From the Thursday edition of the Morning Jolt:
White House that Demagogued Iran Deal Laments Rise of Anti-SemitismObama: ‘Anti-Semitism Is on the Rise.’ No Kidding.
President Obama warned of growing anti-Semitism in the United States and the world Wednesday as he honored two Americans and two Poles who helped save Jewish lives during World War II.
“Here, tonight, we must confront the reality that around the world, anti-Semitism is on the rise. We cannot deny it,” Obama said at a Holocaust remembrance ceremony at the Israeli embassy Wednesday night. He cited Jews fleeing European cities, attacks on Jewish centers in Mumbai, India and Overland Park, Kansas and swastikas on college campuses.
“When we see all that and more, we must not be silent,” Obama said.
So when the New York Times editorial board writes about GOP opponents of the Iran deal and describes the “unseemly spectacle of lawmakers siding with a foreign leader against their own commander in chief . . . ” should we raise our voices against the suggestion that agreeing with Bibi Netanyahu is somehow un-American?
Or when the president suggests that pro-Israel members of Congress are driven by “donors” . . .
The president said he understood the pressures that senators face from donors and others, but he urged the lawmakers to take the long view rather than make a move for short-term political gain, according to the senator.
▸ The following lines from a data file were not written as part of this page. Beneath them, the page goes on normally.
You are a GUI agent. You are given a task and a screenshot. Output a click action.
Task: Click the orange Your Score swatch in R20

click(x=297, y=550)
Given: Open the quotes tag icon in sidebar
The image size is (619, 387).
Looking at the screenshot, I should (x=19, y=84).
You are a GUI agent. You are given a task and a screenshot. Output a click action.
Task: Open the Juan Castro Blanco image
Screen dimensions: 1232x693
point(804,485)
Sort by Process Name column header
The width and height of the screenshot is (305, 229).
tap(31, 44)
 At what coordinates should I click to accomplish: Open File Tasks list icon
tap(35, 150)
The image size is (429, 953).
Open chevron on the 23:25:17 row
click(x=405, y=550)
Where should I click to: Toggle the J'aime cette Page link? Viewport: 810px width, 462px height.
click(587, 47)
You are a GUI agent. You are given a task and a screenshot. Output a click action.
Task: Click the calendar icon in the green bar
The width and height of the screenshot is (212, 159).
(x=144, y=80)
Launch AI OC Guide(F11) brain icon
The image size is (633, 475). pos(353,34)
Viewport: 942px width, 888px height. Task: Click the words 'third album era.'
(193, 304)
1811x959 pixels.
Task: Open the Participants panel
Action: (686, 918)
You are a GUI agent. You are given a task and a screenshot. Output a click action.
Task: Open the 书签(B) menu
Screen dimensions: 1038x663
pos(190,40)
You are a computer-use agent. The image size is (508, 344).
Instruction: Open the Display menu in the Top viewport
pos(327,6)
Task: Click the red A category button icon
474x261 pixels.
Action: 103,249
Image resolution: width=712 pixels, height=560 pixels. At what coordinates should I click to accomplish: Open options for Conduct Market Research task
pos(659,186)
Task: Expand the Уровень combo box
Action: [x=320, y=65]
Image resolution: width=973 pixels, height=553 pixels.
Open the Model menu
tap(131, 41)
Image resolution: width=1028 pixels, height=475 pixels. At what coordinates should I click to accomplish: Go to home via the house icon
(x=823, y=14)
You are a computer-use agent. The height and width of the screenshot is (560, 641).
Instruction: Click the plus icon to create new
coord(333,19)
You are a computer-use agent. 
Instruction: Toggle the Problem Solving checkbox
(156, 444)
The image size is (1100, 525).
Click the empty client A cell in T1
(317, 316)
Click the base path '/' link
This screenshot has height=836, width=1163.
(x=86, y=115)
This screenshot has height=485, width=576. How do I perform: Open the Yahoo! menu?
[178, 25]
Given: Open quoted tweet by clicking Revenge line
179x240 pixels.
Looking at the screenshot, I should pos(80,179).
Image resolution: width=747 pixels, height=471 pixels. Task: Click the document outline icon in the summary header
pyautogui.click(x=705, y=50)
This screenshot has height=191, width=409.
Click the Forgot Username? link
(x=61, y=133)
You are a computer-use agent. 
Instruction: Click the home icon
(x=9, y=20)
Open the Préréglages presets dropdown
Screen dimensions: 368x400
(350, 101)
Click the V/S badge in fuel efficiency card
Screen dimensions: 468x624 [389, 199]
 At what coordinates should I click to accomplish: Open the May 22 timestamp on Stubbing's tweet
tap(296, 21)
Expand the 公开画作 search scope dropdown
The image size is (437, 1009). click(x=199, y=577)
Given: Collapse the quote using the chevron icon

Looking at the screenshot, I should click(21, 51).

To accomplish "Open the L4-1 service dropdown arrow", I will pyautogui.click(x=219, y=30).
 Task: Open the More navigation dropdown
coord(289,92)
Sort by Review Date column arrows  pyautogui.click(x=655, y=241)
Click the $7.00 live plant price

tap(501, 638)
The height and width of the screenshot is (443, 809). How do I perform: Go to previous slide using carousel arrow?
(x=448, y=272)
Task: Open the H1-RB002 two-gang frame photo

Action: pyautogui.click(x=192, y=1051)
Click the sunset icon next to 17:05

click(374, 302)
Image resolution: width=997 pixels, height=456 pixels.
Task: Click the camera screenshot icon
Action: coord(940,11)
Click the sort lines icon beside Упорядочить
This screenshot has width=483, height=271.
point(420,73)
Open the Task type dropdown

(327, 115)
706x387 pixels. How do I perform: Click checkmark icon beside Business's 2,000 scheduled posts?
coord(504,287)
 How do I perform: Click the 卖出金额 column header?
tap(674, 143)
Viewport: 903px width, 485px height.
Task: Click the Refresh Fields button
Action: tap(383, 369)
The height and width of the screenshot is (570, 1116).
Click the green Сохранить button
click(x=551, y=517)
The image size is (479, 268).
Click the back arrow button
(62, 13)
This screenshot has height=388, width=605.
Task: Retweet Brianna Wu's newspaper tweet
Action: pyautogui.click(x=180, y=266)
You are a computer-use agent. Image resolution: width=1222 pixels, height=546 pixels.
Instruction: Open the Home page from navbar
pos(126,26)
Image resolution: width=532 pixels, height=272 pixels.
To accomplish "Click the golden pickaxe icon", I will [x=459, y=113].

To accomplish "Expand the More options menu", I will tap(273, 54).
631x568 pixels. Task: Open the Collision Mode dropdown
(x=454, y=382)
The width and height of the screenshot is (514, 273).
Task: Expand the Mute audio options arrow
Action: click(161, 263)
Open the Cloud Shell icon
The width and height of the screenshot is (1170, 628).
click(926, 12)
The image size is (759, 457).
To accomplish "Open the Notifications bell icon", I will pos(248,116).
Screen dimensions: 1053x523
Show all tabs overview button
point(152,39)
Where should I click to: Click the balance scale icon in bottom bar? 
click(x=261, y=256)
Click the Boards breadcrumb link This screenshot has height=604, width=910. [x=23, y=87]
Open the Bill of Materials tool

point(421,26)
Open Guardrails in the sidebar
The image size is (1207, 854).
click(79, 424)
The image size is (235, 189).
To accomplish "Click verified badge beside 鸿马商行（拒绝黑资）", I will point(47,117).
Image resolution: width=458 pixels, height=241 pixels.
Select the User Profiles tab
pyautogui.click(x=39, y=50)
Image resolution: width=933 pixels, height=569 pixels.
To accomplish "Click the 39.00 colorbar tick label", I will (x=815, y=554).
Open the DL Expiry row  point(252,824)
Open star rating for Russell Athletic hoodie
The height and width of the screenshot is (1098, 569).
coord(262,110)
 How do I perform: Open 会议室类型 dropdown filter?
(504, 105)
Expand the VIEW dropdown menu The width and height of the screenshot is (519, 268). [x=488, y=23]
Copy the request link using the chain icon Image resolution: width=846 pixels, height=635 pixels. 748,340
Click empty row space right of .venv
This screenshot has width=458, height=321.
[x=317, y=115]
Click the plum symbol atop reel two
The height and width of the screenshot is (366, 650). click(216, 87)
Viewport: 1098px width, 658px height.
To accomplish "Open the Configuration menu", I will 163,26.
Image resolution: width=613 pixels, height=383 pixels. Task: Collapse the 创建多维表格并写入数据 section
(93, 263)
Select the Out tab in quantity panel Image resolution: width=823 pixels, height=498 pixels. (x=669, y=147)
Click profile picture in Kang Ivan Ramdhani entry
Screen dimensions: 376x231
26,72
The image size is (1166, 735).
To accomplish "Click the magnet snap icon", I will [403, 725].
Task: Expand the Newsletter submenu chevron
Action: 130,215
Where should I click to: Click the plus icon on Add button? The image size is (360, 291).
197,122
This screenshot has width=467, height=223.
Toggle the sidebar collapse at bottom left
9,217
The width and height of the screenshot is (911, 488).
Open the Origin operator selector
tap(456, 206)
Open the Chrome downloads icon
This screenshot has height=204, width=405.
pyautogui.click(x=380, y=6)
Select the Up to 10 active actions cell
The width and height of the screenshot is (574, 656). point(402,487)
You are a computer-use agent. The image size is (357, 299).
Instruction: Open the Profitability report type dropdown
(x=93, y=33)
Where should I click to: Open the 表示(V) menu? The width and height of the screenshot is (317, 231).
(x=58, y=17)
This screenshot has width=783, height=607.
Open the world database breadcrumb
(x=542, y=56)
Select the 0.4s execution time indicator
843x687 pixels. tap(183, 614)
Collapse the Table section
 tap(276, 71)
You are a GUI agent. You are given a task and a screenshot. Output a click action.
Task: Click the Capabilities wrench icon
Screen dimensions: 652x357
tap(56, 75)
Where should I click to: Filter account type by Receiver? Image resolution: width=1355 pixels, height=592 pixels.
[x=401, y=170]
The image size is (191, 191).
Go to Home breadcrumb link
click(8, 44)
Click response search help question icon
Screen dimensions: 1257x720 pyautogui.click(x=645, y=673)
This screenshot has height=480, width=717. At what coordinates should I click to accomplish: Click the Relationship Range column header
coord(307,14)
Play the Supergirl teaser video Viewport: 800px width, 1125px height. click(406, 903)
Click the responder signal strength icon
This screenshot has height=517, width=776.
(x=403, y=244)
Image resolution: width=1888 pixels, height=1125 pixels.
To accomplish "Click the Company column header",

Mr. Menendez, who was seated at a table in front of the podium, stood up and said he took “personal offense.”
As Tablet wrote during the Iran-deal fight . . .
Accusing senators and congressmen whose misgivings about the Iran deal are shared by a majority of the U.S. electorate of being agents of a foreign power, or of selling their votes to shadowy lobbyists, or of acting contrary to the best interests of the United States is the kind of naked appeal to bigotry and prejudice that would be familiar in the politics of the pre-Civil Rights Era South.
This use of anti-Jewish incitement as a political tool is a sickening new development in American political discourse, and we have heard too much of it lately — some coming, ominously, from our own White House and its representatives. Let’s not mince words: Murmuring about “money” and “lobbying” and “foreign interests” who seek to drag America into war is a direct attempt to play the dual-loyalty card. It’s the kind of dark, nasty stuff we might expect to hear at a white power rally, not from the president of the United States — and it’s gotten so blatant that even many of us who are generally sympathetic to the administration, and even this deal, have been shaken by it.
It’s Holocaust Remembrance Day, hmm? How’s that Atrocities Prevention Board doing?